Christiane Lambert évoque dans sa vidéo une « souveraineté solidaire » vis-à-vis des autres pays qui n’ont pas les mêmes atouts que la France d’un point de vue agricole. Être souverain ne signifie pas arrêter les exportations, selon elle. « Nous allons faire des propositions pour retrouver une agriculture productive, résiliente, respectueuse de l’environnement mais qui soit aussi en capacité de résister vis-à-vis d’implantations extérieures, a par ailleurs annoncé la présidente de la FNSEA. Il y a des points de faiblesse que nous avons identifiés, le président [de la République] le sait, je le lui ai dit. »

7 000 contrats de travail proposés

L’éleveuse du Maine-et-Loire est également revenue au cours de sa vidéo sur la plateforme Desbraspourtonassiette chargée de compenser la fermeture des frontières et l’absence des saisonniers étrangers dans les champs français. 261 000 des 300 000 personnes inscrites pour proposer leurs bras seraient prêts à travailler, selon elle.

Du côté des employeurs, 12 600 personnes se seraient manifestées en parallèle et 7 000 contrats de travail auraient été proposés. « C’est très important de voir que l’agriculture intéresse mais les profils sont très différents.

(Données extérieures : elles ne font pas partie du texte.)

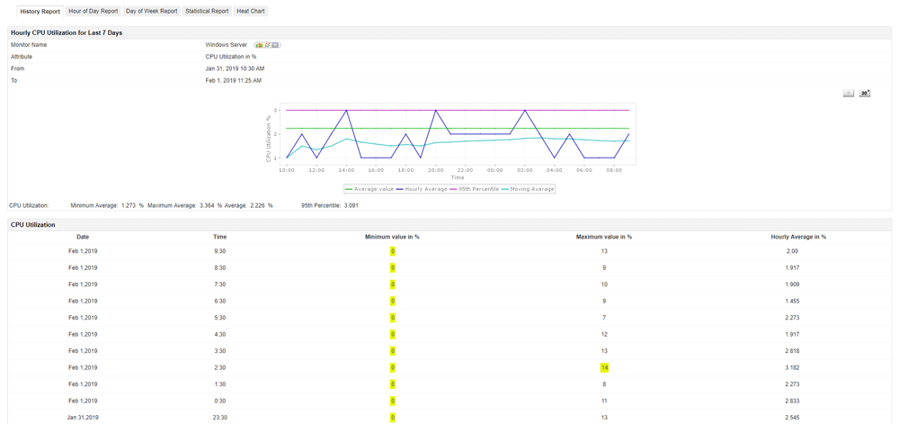This screenshot has height=424, width=899.
Task: Open the Heat Chart tab
Action: pyautogui.click(x=251, y=12)
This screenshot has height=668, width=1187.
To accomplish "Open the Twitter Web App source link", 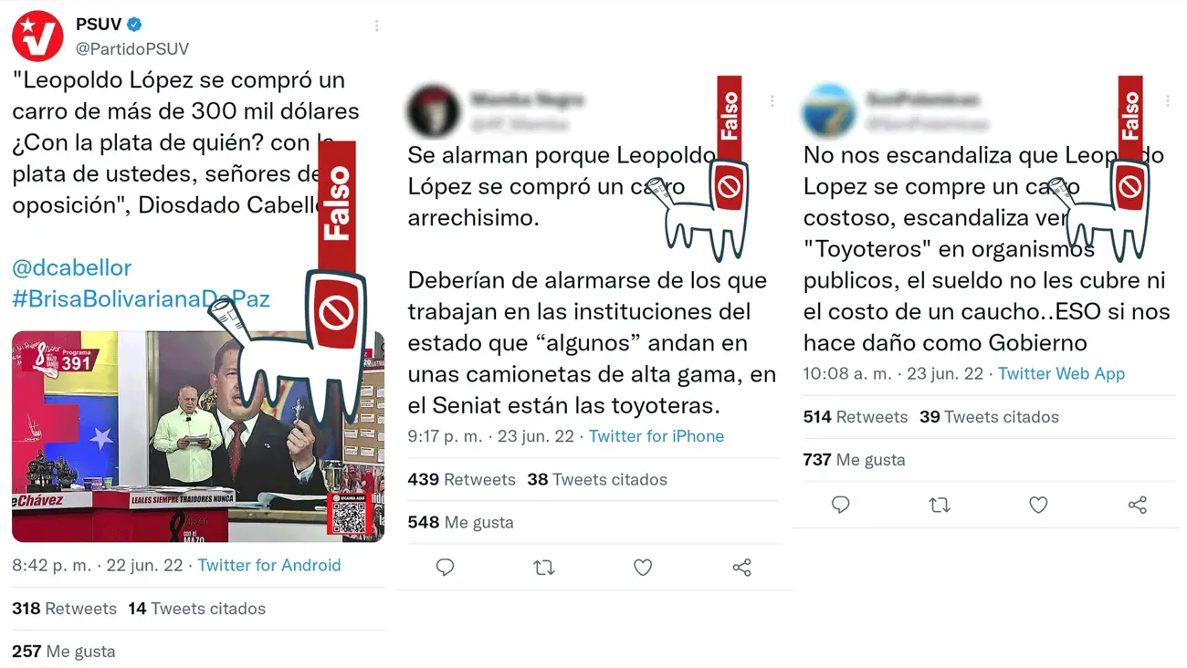I will [x=1061, y=373].
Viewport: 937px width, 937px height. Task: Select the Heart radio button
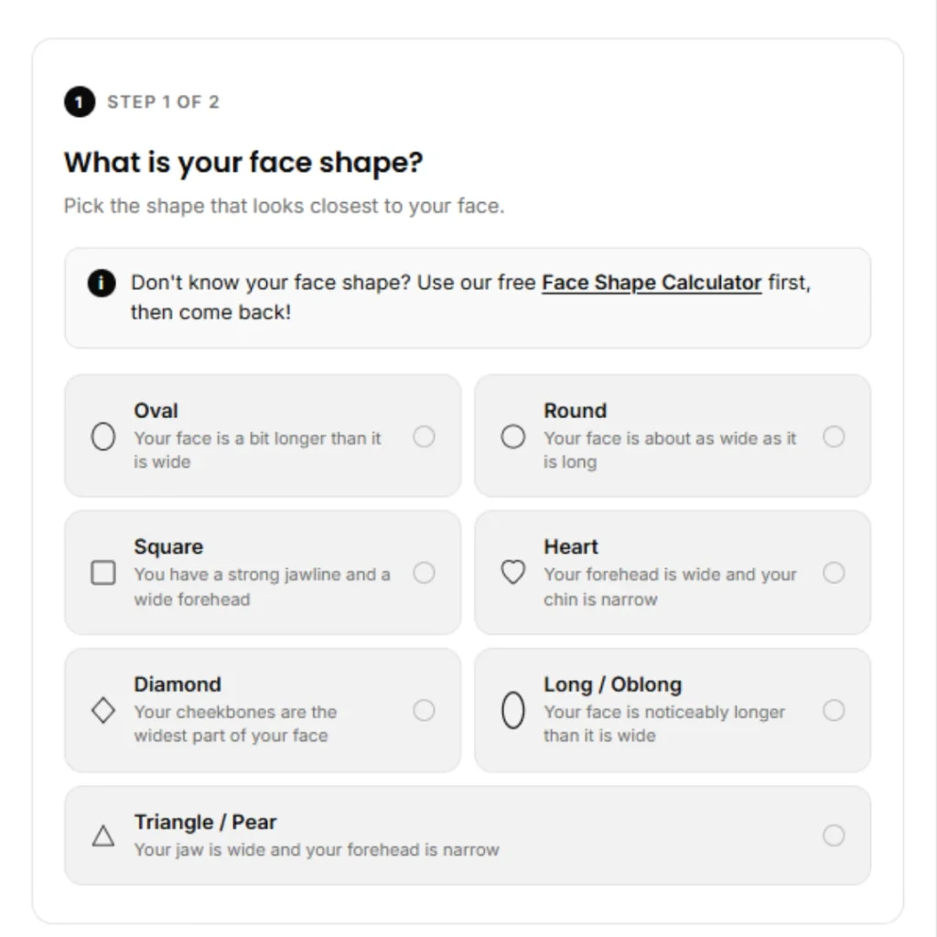click(834, 572)
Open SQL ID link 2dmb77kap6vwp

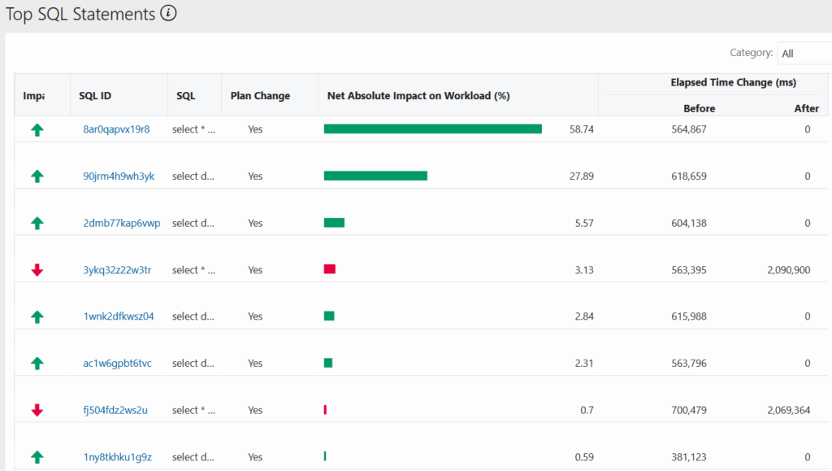121,223
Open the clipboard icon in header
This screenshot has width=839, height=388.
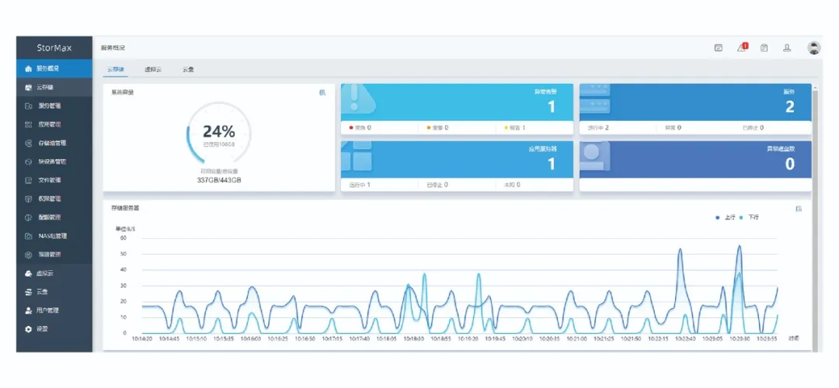(x=764, y=48)
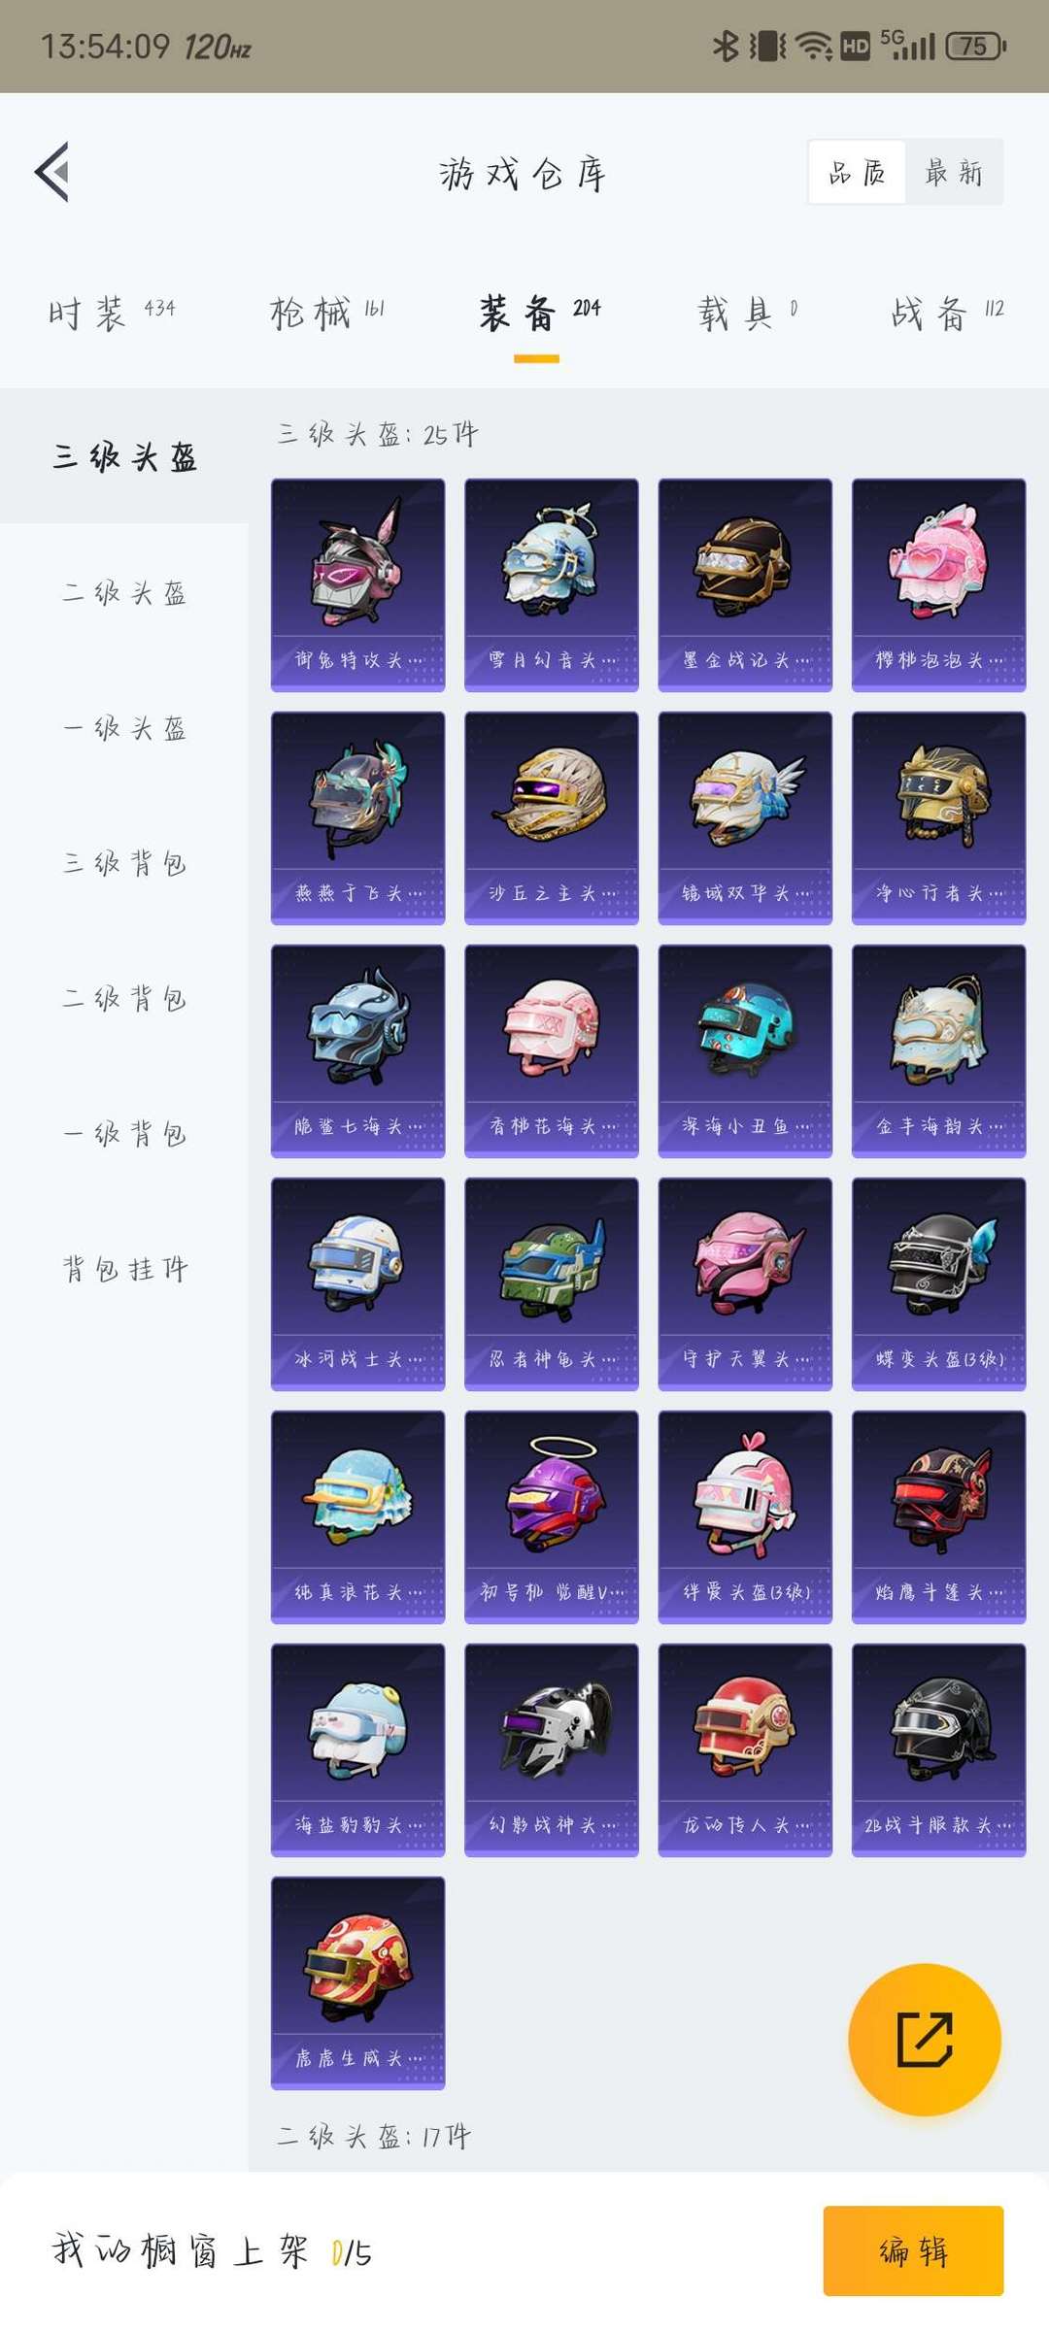The height and width of the screenshot is (2330, 1049).
Task: Select the 御兔特攻 rabbit-ear helmet
Action: 357,584
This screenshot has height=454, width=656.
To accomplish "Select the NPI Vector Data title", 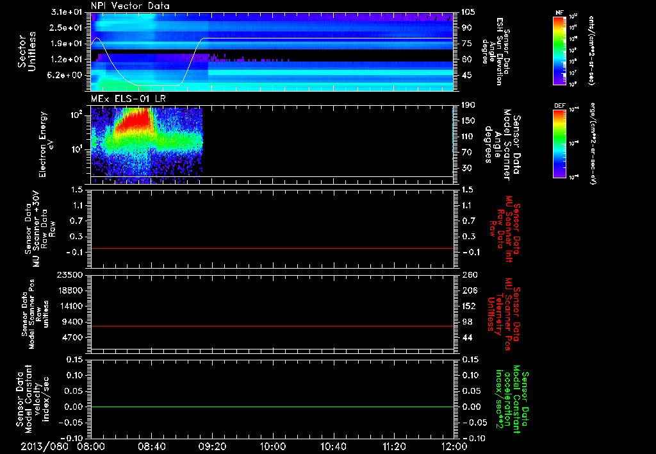I will 130,6.
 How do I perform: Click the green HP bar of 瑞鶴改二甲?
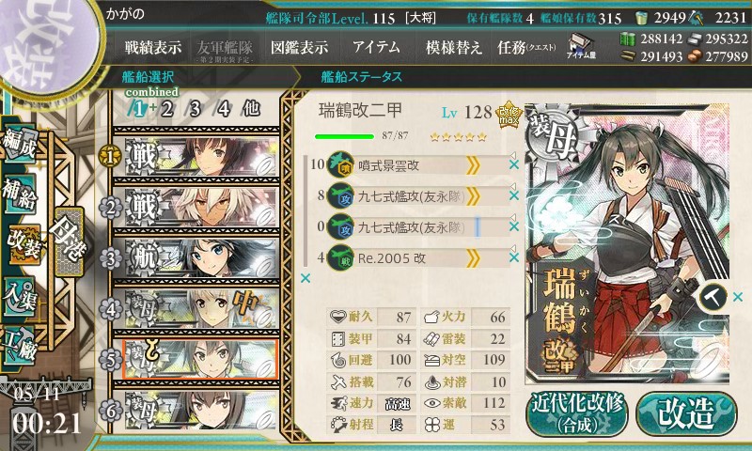tap(344, 136)
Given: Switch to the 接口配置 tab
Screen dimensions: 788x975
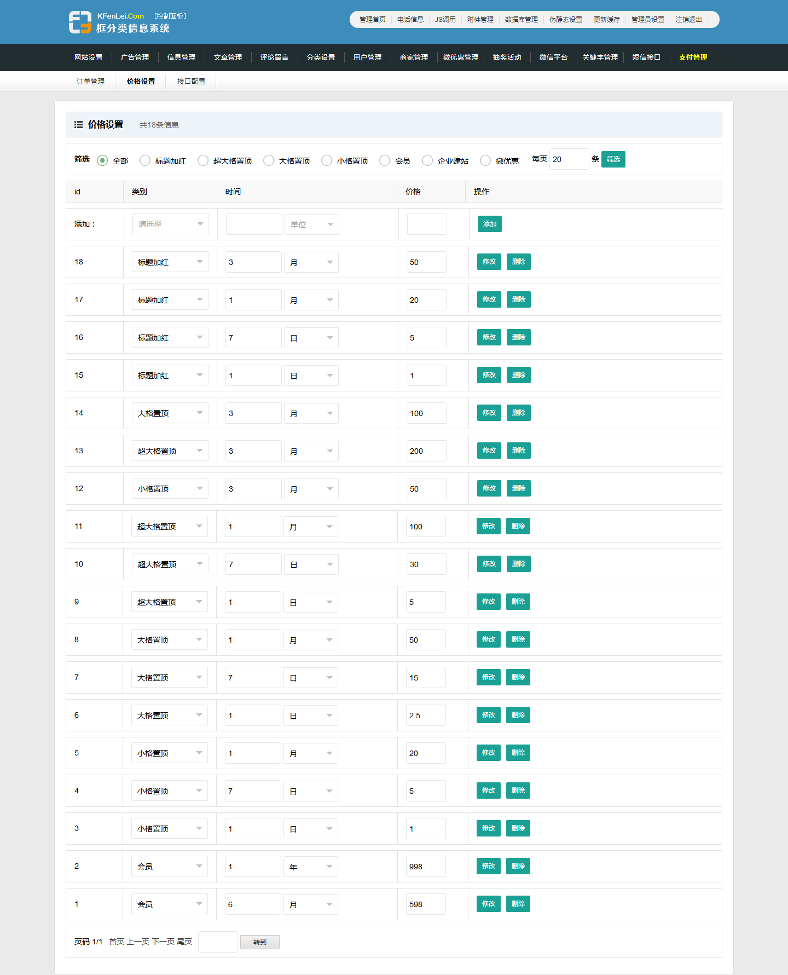Looking at the screenshot, I should 191,82.
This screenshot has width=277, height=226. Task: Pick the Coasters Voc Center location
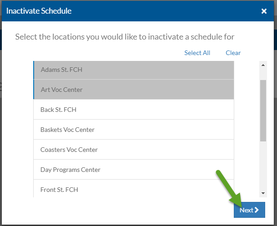(134, 150)
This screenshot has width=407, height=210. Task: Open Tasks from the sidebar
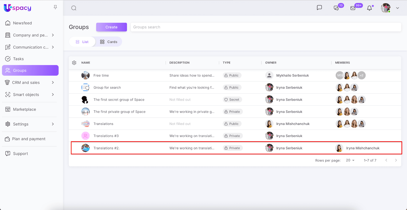pos(18,59)
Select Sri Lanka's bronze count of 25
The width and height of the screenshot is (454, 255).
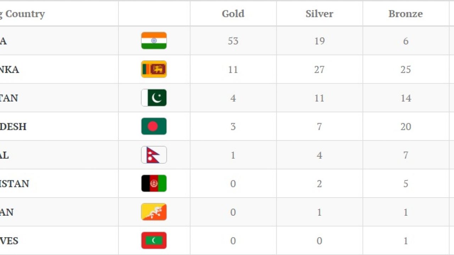pos(405,69)
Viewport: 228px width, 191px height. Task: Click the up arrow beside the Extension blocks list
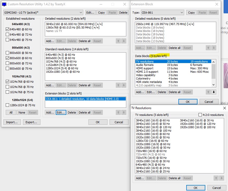click(x=118, y=112)
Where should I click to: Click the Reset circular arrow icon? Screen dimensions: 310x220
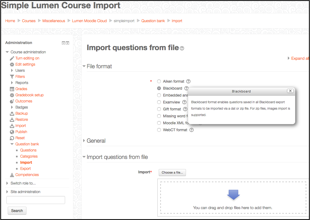12,138
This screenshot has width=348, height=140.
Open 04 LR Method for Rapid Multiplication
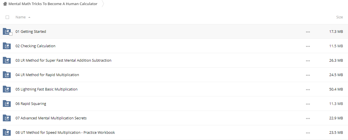point(47,75)
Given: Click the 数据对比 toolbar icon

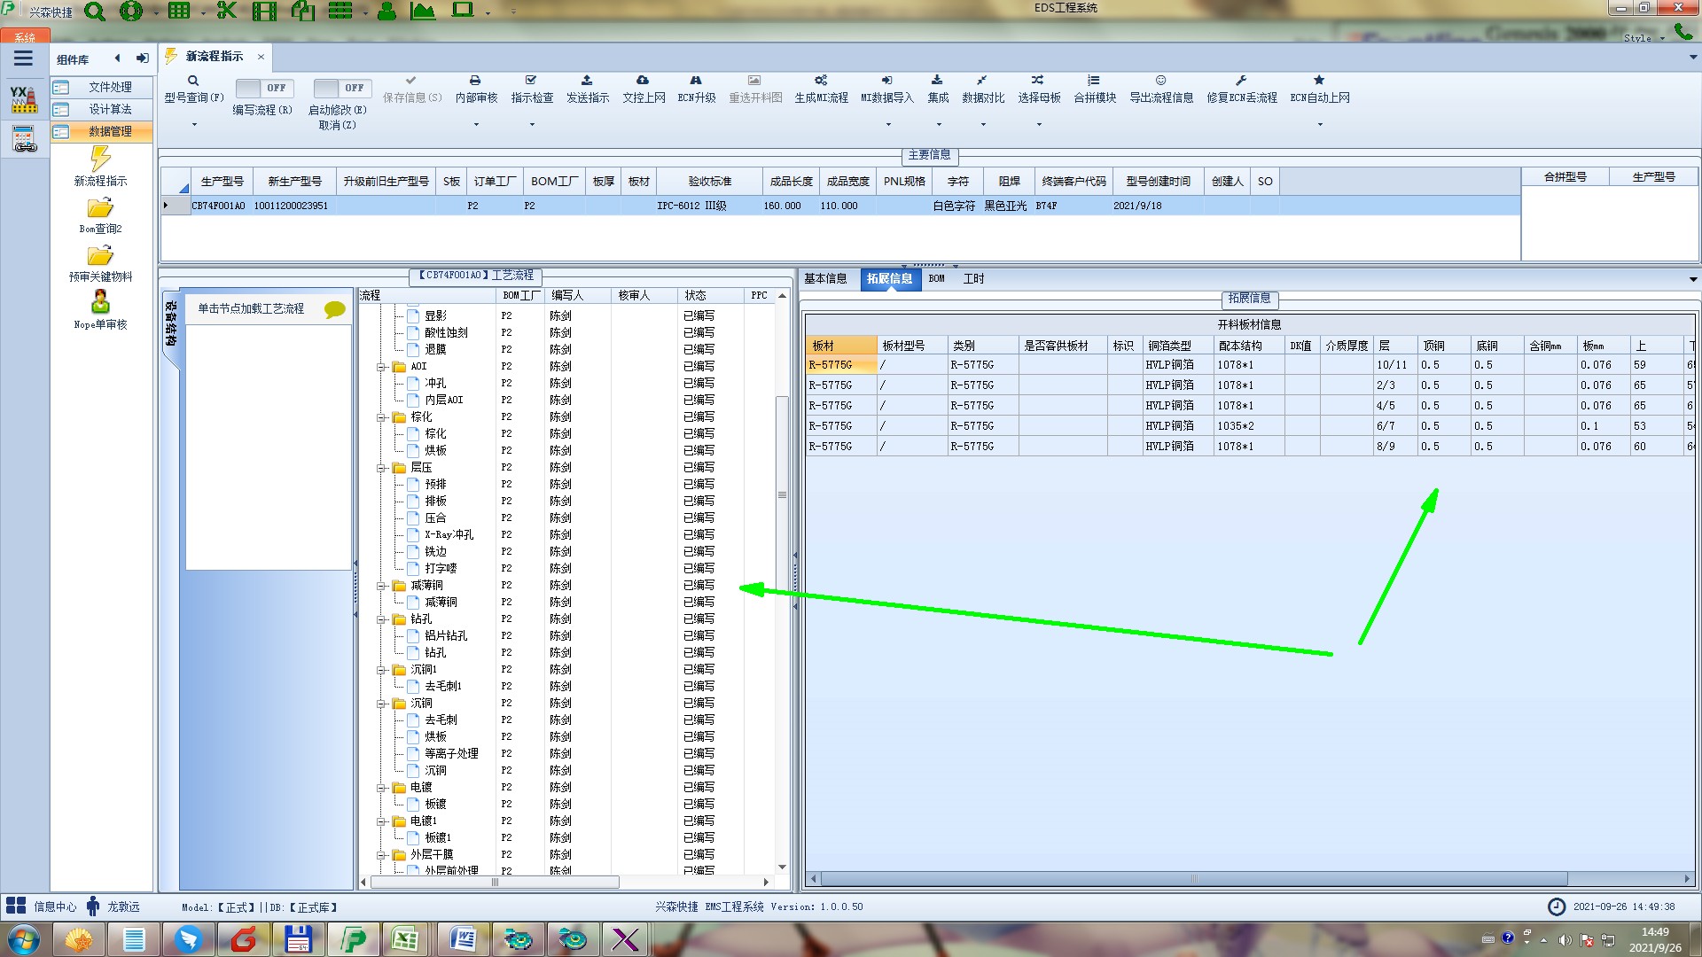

Certains se retrouvent parfaitement dans les tâches qui leur sont confiées, d’autres moins, a tempéré Christiane Lambert. C’est vrai que certains d’entre eux avaient minimisé la pénibilité, et les actes répétitifs. »

« Il y a parfois des déceptions avec des personnes qui partent après quelques jours », ajoute Christiane Lambert. Une grande partie des inscrits découvriraient les tâches de l’agriculture. « Les employeurs montrent beaucoup de pédagogie, de qualité d’explication, de patience pour accompagner ces nouveaux venus », souligne-t-elle.

Le gouvernement doit « clarifier sa position »

Concernant le sort de cette opération après la date du 11 mai sonnant le début du déconfinement envisagée par le gouvernement, Christiane Lambert a précisé qu’elle continuera. « Pour les bars et les restaurants, la date [du déconfinement mis en place pour contrer l’épidémie de coronavirus] n’est pas connue et pourrait être plus tardive. Et donc un certain nombre de personnes de ces domaines d’activité qui seront inscrites seront disponibles pour les travaux sur juin et le début de juillet. »

La présidente de la FNSEA n’a pas pour autant indiqué quelle part d’inscrits ils pouvaient représenter actuellement. « Dans certains secteurs et pour certaines tâches, il y a des habitudes de travailler avec des salariés étrangers », a-t-elle souligné. Tout en citant l’exemple allemand qui a ouvert ses frontières aux saisonniers, Christiane Lambert demande au gouvernement de « clarifier sa position » sur ce sujet où l’exécutif n’a pour l’instant pris aucune décision.